(PROVIDED RECORDS Opens)
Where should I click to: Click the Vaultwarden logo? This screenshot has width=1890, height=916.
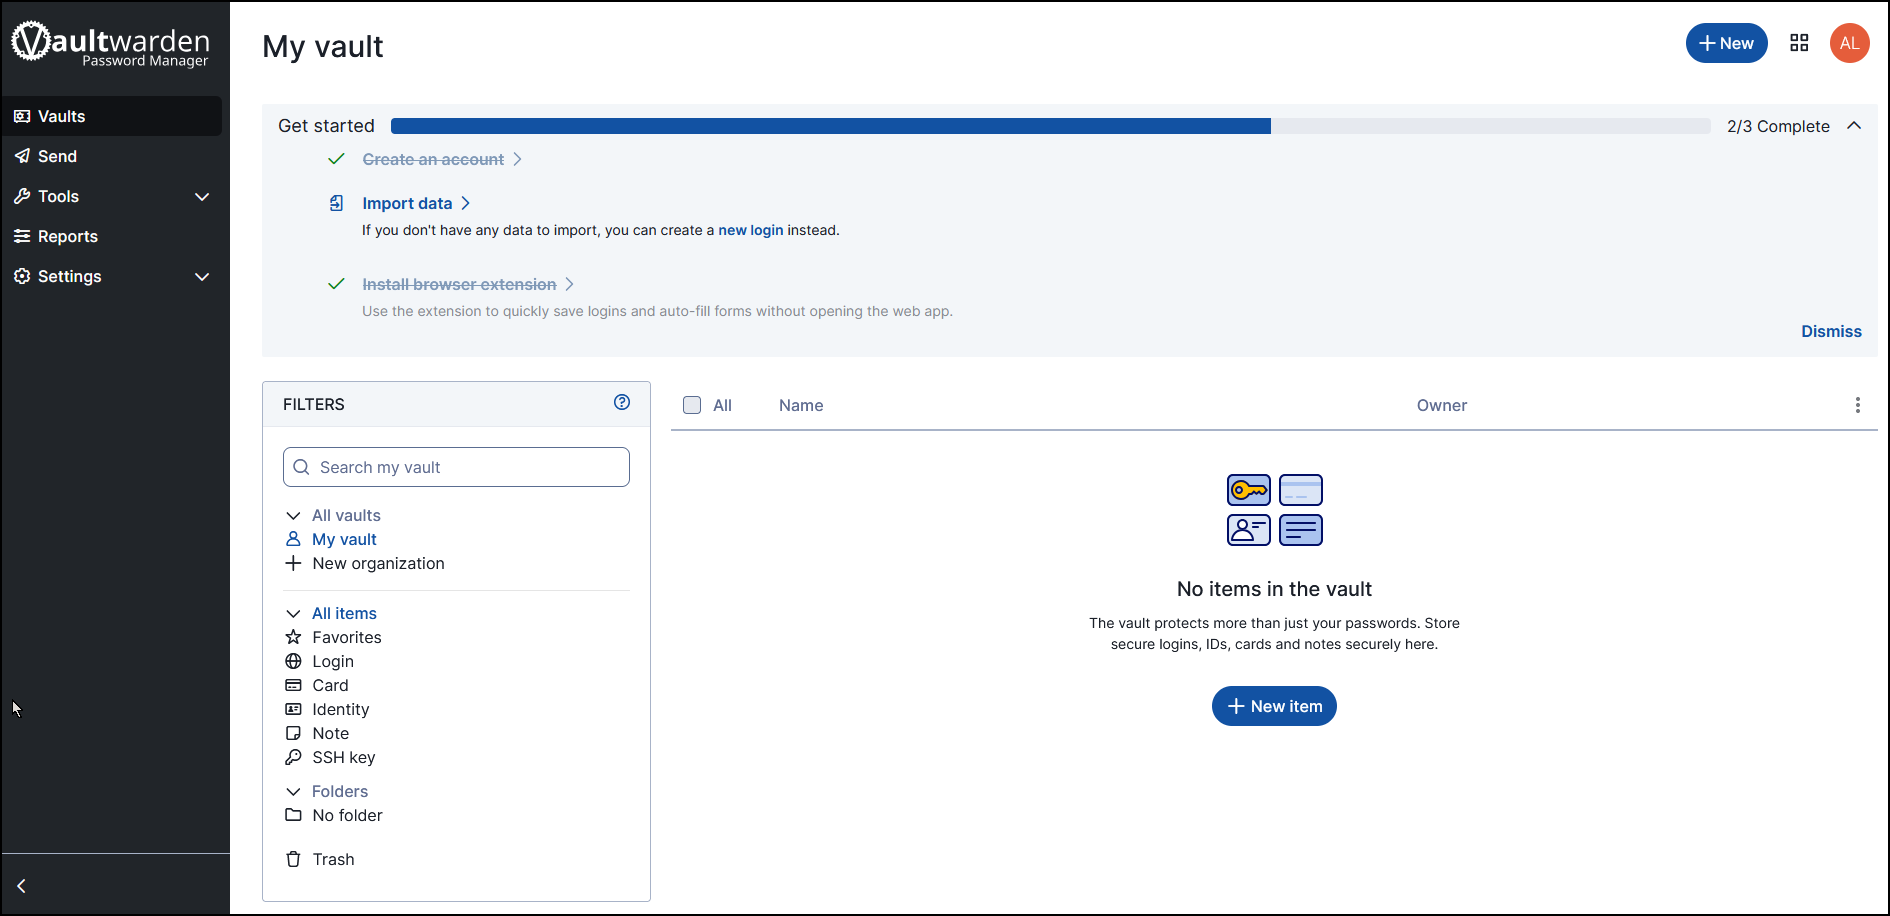pos(111,44)
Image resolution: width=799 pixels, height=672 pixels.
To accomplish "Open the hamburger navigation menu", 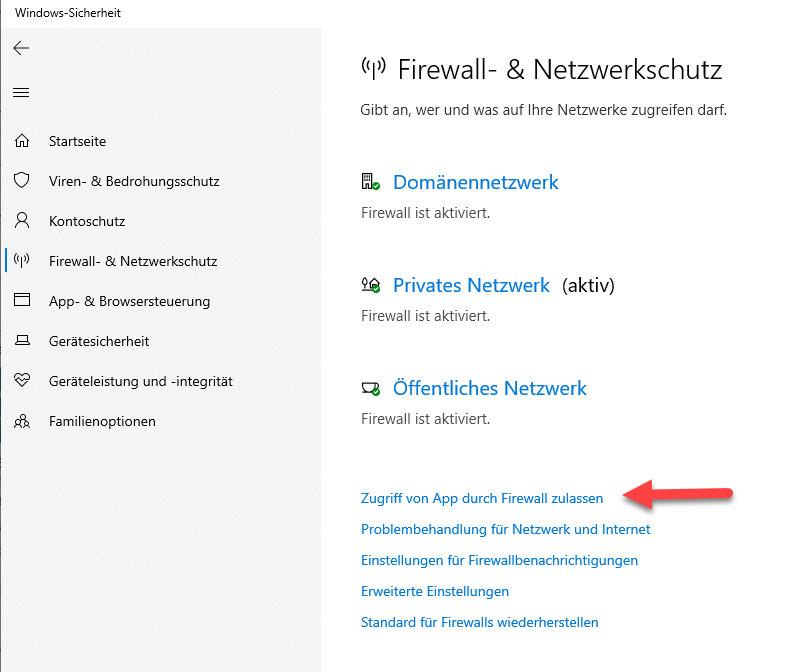I will tap(21, 93).
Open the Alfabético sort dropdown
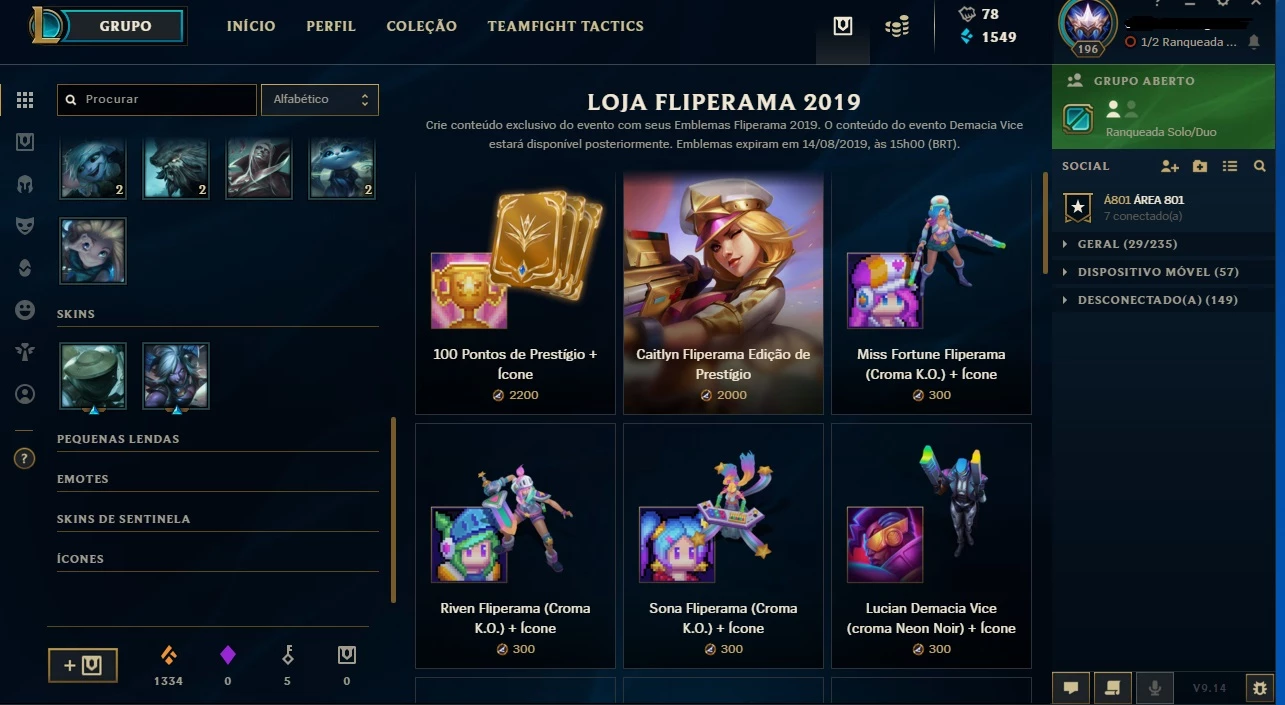This screenshot has height=705, width=1285. click(320, 99)
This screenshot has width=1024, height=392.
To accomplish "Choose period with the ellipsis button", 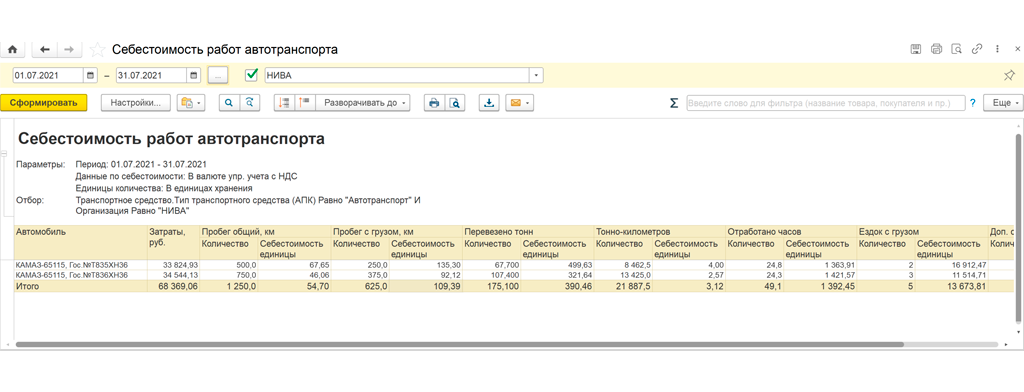I will pos(217,75).
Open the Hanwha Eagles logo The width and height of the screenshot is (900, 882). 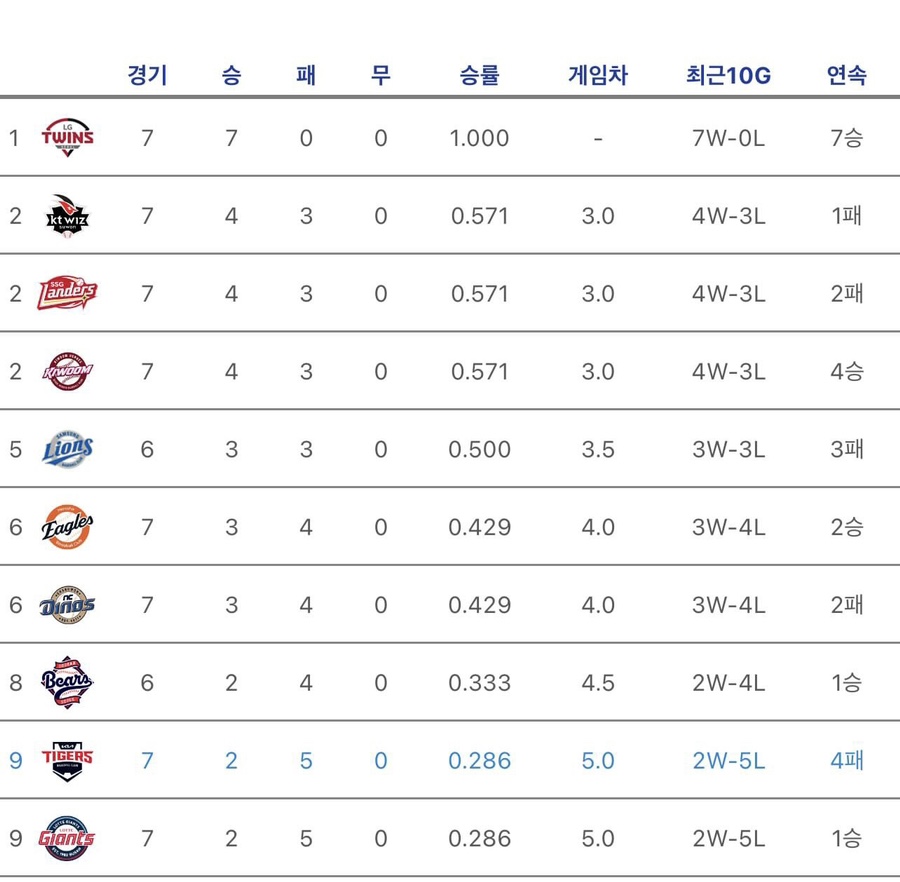[x=67, y=527]
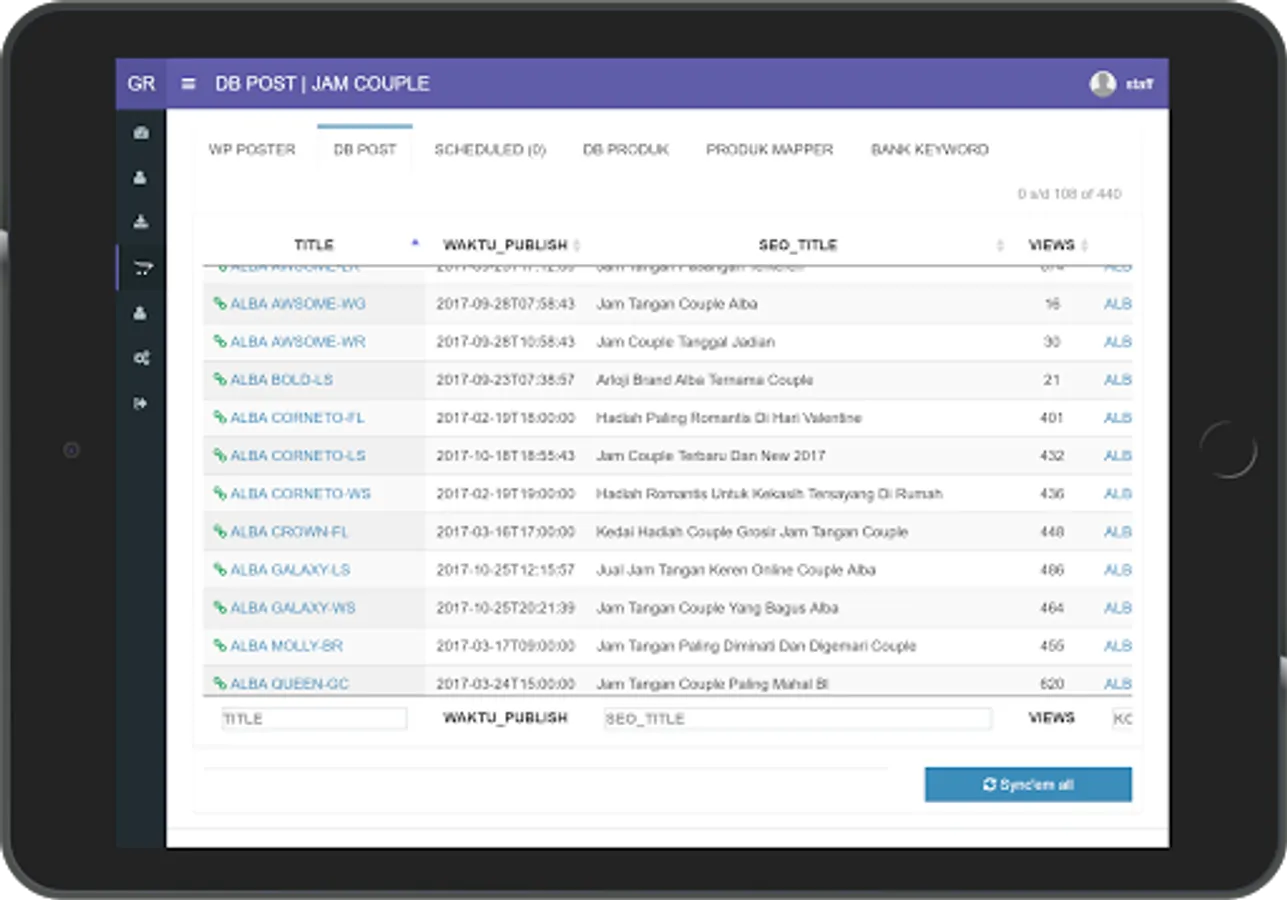Sort by SEO_TITLE column
This screenshot has width=1287, height=900.
797,245
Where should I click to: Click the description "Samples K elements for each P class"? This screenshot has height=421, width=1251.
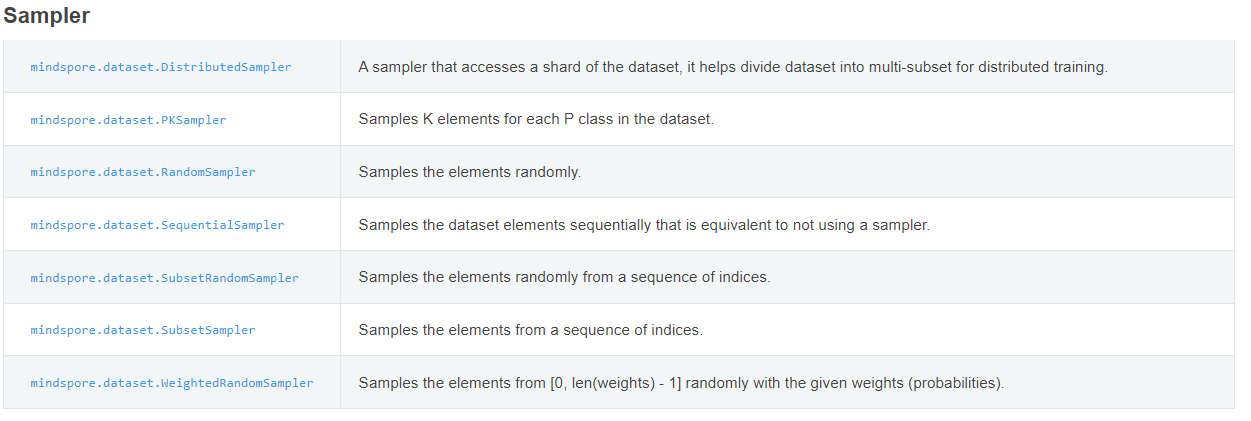tap(535, 119)
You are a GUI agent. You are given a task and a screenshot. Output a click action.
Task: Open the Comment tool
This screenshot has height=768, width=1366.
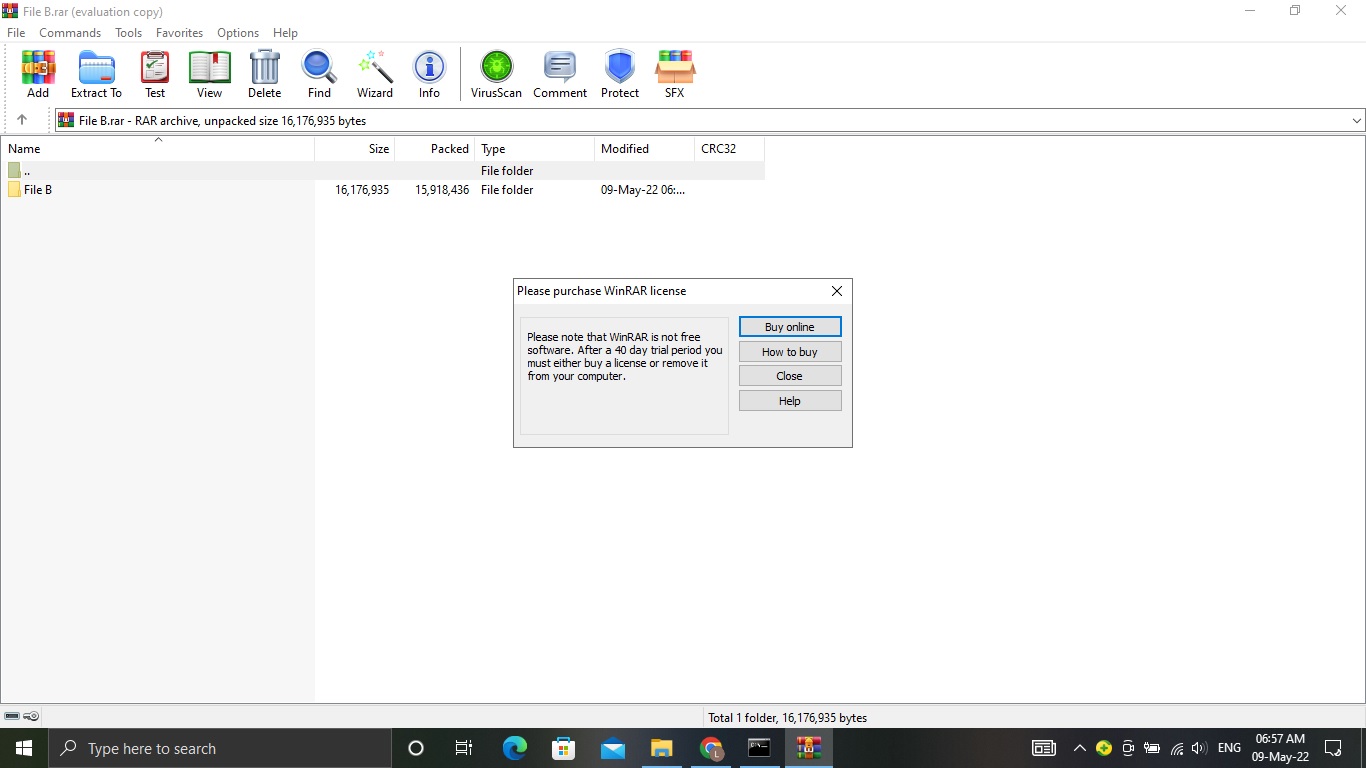click(559, 72)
(PROVIDED RECORDS Closes)
REQUIRED WORK | In the copy, only the lines from the one holding "Task: Open the Comment tool" through the end of the listing above should appear, retyped exactly, both ends included, with no pictures.

EXERCISE ANSWER |
Task: Open the Comment tool
This screenshot has height=768, width=1366.
click(559, 72)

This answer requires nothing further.